The following are some statistics that further underscore the importance of implementing a system to try and protect children from becoming a victim of a predator.
- Each year there are about 114,600 attempts to abduct a child by non-family members(1)
- Two-thirds or more of abductions involve sexual assault(3)
- Research shows that about 150 abducted children are murdered every year(4)
- There are between 3,000 and 4,500 non-family abductions reported to law enforcement annually(2)
- There is typically over a two hour delay in making the initial missing child report (60%) (5)
- Studies indicate that 74% of the children murdered by non-family members are killed within the first three hours of their abduction(6)
- Research indicates 44% of stranger abducted children are murdered within the first hour(7)
- The victims are killed 91% of the time within 24 hours in stranger abductions(9)
- Nearly all of the children abducted by a stranger, 99% die within 7 days of their abduction(10)
1-4) U.S. Department of Justice.
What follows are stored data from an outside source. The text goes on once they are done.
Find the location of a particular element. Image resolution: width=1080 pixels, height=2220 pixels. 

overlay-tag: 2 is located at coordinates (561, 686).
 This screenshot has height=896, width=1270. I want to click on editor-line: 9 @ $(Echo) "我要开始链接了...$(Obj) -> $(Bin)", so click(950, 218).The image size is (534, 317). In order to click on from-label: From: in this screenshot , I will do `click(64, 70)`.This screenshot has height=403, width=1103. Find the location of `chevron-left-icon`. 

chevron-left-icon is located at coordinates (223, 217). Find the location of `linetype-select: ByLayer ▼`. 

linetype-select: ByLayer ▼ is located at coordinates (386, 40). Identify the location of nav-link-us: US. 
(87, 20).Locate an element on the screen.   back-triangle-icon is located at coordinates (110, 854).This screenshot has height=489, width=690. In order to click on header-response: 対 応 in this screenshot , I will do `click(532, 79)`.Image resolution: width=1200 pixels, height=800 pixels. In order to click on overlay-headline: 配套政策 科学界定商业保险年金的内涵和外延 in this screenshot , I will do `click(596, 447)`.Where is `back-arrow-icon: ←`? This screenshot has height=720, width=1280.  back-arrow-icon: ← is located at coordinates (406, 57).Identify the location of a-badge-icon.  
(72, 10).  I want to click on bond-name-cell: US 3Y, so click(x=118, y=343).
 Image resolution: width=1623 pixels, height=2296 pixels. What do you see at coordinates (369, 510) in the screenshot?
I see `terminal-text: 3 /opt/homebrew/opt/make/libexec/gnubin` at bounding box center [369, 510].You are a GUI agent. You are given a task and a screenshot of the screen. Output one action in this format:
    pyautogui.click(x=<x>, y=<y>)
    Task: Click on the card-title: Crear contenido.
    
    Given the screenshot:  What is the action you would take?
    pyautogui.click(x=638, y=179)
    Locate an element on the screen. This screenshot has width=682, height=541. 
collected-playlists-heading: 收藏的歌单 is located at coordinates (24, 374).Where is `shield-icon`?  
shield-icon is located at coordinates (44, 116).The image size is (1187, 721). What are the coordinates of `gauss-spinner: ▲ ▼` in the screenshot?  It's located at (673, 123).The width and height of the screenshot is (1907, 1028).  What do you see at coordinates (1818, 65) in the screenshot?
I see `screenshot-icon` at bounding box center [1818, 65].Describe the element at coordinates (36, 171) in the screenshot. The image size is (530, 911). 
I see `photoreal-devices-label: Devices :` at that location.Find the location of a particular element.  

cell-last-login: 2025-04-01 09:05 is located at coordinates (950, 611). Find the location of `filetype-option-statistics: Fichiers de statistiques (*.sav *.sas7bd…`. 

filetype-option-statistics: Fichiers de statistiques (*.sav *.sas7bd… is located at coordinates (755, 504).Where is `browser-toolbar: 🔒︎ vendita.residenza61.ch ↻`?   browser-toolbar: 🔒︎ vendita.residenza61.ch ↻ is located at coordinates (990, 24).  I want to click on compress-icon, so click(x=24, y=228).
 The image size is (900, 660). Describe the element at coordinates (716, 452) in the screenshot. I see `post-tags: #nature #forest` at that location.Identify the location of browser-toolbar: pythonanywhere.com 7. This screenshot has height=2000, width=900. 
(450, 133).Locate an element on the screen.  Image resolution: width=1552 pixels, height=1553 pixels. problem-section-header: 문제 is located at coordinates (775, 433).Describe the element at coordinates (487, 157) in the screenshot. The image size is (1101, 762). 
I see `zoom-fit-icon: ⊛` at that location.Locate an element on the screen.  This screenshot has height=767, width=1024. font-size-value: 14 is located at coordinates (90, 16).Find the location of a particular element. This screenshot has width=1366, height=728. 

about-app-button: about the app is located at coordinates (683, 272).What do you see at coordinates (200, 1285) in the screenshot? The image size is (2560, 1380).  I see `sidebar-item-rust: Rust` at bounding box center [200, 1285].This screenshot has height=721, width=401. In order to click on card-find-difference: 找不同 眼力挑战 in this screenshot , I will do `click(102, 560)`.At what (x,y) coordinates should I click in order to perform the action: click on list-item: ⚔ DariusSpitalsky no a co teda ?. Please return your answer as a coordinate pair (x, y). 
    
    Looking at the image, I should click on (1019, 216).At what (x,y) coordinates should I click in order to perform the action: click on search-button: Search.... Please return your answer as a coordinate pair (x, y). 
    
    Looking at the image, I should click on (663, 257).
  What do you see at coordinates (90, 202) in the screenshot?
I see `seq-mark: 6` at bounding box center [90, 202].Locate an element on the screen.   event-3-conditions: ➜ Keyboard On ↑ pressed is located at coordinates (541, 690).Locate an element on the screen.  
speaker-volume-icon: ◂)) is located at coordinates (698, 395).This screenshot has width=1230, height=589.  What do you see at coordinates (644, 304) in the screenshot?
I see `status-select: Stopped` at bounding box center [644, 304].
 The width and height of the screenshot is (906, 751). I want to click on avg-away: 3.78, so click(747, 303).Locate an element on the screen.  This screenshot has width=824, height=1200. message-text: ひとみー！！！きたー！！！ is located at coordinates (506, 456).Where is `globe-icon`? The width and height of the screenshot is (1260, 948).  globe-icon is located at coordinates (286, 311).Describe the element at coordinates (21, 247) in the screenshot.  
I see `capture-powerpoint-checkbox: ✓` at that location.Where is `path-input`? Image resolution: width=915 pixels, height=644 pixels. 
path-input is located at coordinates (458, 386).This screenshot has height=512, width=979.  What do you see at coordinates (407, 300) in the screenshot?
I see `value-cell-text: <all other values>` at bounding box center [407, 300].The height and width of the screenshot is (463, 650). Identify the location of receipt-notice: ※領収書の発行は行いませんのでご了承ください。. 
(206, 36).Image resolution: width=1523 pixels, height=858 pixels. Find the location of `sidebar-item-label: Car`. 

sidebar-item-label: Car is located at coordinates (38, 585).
Fact Sheet on Missing Children: National Incidence Studies of Missing, Abducted, Runaway, and Thrown-Away Children based on the research of David Finkelhor, Gerald Hotaling, and Andrea Sedlak. Washington, DC: U.S. Department of Justice, Office of Juvenile Justice and Delinquency Prevention, May 1990, page 2.
5&6) Kenneth A. Hanfland, Robert D. Keppel, and Joseph G. Weis. Case Management for Missing Children Homicide Investigation: Executive Summary. Olympia, Washington: Office of the Attorney General, State of Washington and U.S. Department of Justice’s Office of Juvenile Justice and Delinquency Prevention, May 1997, page 3
7-10) The Office of Attorney General – Washington State. Case Management For Missing Children Homicide Investigator.